Prolonga el texto sobre Miguel Delibes y el apego del campesino castellano a su tierra, empezando justo después de su última oración.

## Sección del documento
☆ ☆ ☆

Ha muerto Miguel Delibes. No se hará aquí una necrológica, que los hay más autorizados para ello y podremos leer algunas magníficas estos días. En recuerdo del escritor recojo aquí un breve texto suyo. Es de su libro “Castilla, lo castellano y los castellanos”, que recomiendo.

El amor a la tierra, al que ya hemos aludido, proviene seguramente del hecho de que el campesino castellano ha dejado literalmente su vida en los surcos. Su tierra forma parte de sí mismo, se mira en ella; hay en esa actitud una suerte de narcisismo. Para él no es lo mismo un cavón que otro cavón, ni la puesta del sol tras el cerro desde una perspectiva que desde otra perspectiva. De ahí su resistencia tozuda a cambiar de fincas. En el caso de las permutas que exigía la concentración parcelaria se tomó por interés – que tal vez existió en algunos casos – lo que era más bien sentimentalismo. No se trataba de ganar o perder en la calidad de la tierra sino de la familiaridad con ella, del hecho de haber llegado a integrarse en ella en una comunión entrañable y, lógicamente, a ver como bueno – con frecuencia como lo mejor – lo que no era más que regular y, en ocasiones, malo. Hay que tener en cuenta que el viejo campesino desde la siembra en octubre, con el primer tempero otoñal, hasta la recolección en agosto, bajo la violenta canícula estival, visitaba su predio a diario, lo araba, lo aricaba, lo limpiaba de malas hierbas, rogaba al Santo para que una helada tardía o un nubazo intempestivo, no malrotara el trabajo de todo un año. En una palabra, vivía en, de y para su tierra, en una entrega total, sin limitación de esfuerzos ni de tiempo. Y esto ha sido así durante siglos hasta que las máquinas han dulcificado las labores y han quebrado aquella comunión.

☆ ☆ ☆

## Material de consulta
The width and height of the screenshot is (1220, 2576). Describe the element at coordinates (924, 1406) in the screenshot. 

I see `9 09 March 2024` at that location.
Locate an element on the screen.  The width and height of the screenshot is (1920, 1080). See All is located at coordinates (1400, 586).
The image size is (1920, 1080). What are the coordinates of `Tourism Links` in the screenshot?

☆ ☆ ☆

## Respuesta
Los historiadores nos dicen que de los pueblos que en la antigüedad fueron ocupando España – iberos, celtas, romanos, etc.- apenas asentaron en Castilla, las tribus más sufridas y esforzadas, es decir, las menos. Las preferencias de los ocupantes fueron siempre por el litoral o las regiones meridionales, de clima más benigno y perspectivas más ha lagüeñas. Esto explica el hecho de que el castellano, antes de serlo, antes de existir Castilla como tal Castilla, sea, desde origen, un ser austero, laborioso y tenaz. Es incuestionable que en las nuevas generaciones, hechas al tractor y la cosechadora, el panorama ha variado, pero el viejo campesino que aún sobrevive en las tierras altas, continúa aferrado a las costumbres tradicionales, no concibe las nuevas normas de racionalización del trabajo, ni tiene para él ningún sentido el hecho de que el hombre, llegado a determinada edad, tenga que sentarse a descansar. El señor Cayo, tantas veces citado, arquetipo del castellano viejo, ante el estallido de cólera de Laly, su visitante ocasional, al verle coger la azada a los 83 años, responde con toda naturalidad: «¡Toó! y si me quita usted de trabajar el huerto, ¿en qué quiere que me entretenga?» El campesino no concibe otra cosa, no comprende, por ejemplo, la justicia de una jubilación retribuida. Su vida y su razón de ser es la tierra, trabajar la tierra, sudar la tierra, morir sobre la tierra y, al final, ser cubierto amorosamente por ella”.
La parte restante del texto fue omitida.